En este escenario, el borrador de la Comisión Mixta de Seguridad Nacional sitúa la soberanía tecnológica como prioridad estratégica, entendida no sólo como capacidad industrial propia, sino como control, poder de decisión y resiliencia sobre las tecnologías críticas que sustentan la seguridad digital.

Los expertos que comparecieron ante la comisión, cuyas aportaciones han nutrido el informe, advirtieron de la “elevada” dependencia de proveedores y tecnologías no europeas, especialmente en áreas clave como la ciberseguridad, las comunicaciones, la Inteligencia Artificial o la computación cuántica, sin señalar de forma expresa a ningún país.

Esa dependencia fue descrita como un “factor de vulnerabilidad” en un contexto de tensiones geopolíticas y de uso del ciberespacio como herramienta de presión. En consecuencia, se insiste en impulsar una base tecnológica propia, reforzar la industria nacional y europea y orientar las decisiones de inversión, contratación pública y regulación hacia objetivos de seguridad y soberanía. También se subraya la necesidad de asegurar el control sobre datos, sistemas y cadenas de suministro, especialmente en sectores críticos y en la Administración Pública.

Marco legal, financiación y protección al ciudadano

El informe pone igualmente el foco en la “insuficiencia” del marco jurídico-normativo vigente para hacer frente a las modalidades más recientes y sofisticadas de ciberdelincuencia.

Se recoge que la Fiscalía General del Estado y otros comparecientes expusieron las limitaciones del Código Penal actual para perseguir fenómenos como el “crime as a service” (ciberdelincuentas venden o alquilan herramientas o infraestructuas para perpetrar ataques), las estafas complejas, el uso de criptomonedas o ciertas conductas facilitadas por la IA.

En paralelo, se destaca la necesidad de reforzar las capacidades policiales y judiciales, tanto en medios técnicos como en formación especializada, con el fin de asegurar una respuesta eficaz frente a estos delitos en un entorno transnacional.

El texto reclama también un modelo de financiación estable o de “financiación basal” que permita mantener en el tiempo las capacidades de ciberseguridad, tanto en el sector público como en los ecosistemas de innovación, formación e investigación. Según el informe, varios expertos coinciden en que las inversiones puntuales o ligadas a programas temporales resultan insuficientes ante amenazas permanentes y en constante evolución.

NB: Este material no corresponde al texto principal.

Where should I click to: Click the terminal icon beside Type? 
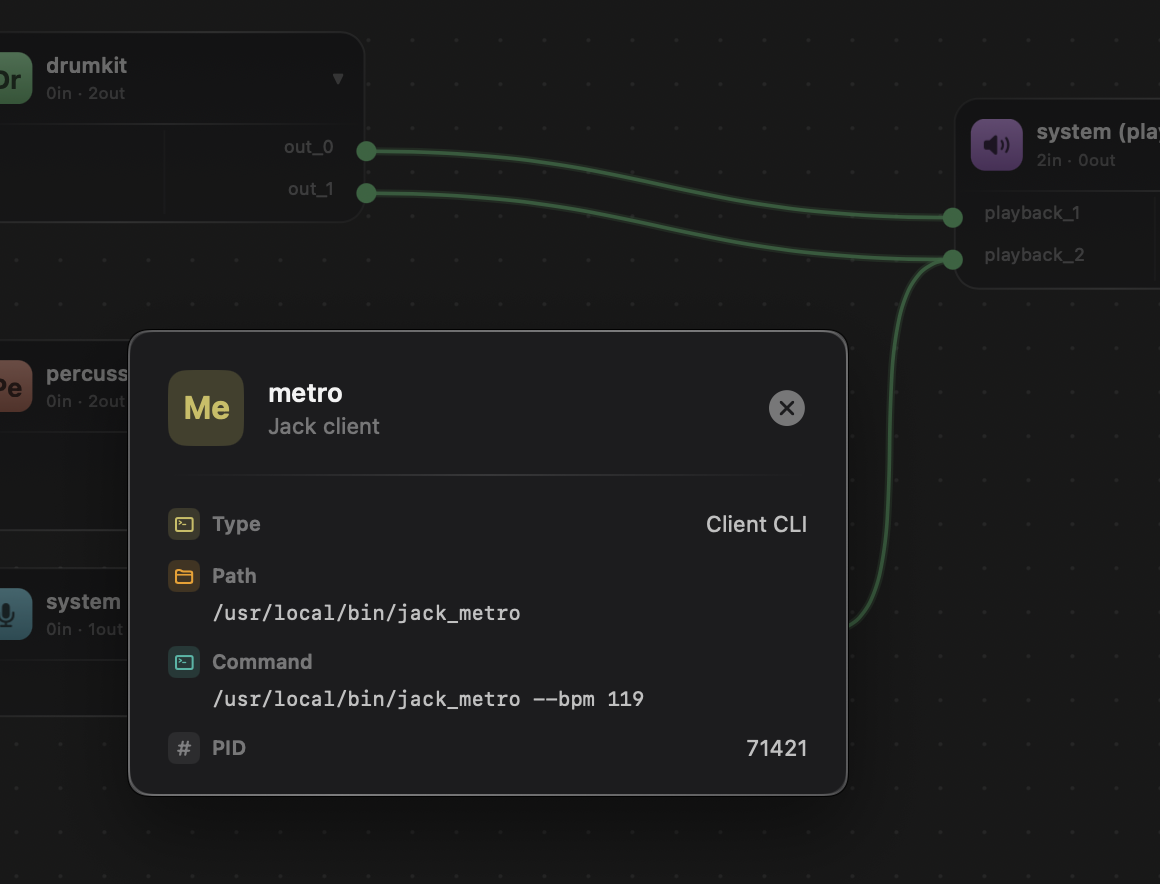(184, 524)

Finalmente, el documento subraya la “urgencia” de reforzar la protección del ciudadano como eje de las políticas de ciberseguridad: mejorar la atención a las víctimas, reducir las barreras a la denuncia, impulsar la formación y la concienciación y garantizar que el avance tecnológico vaya acompañado de salvaguardas efectivas de los derechos fundamentales.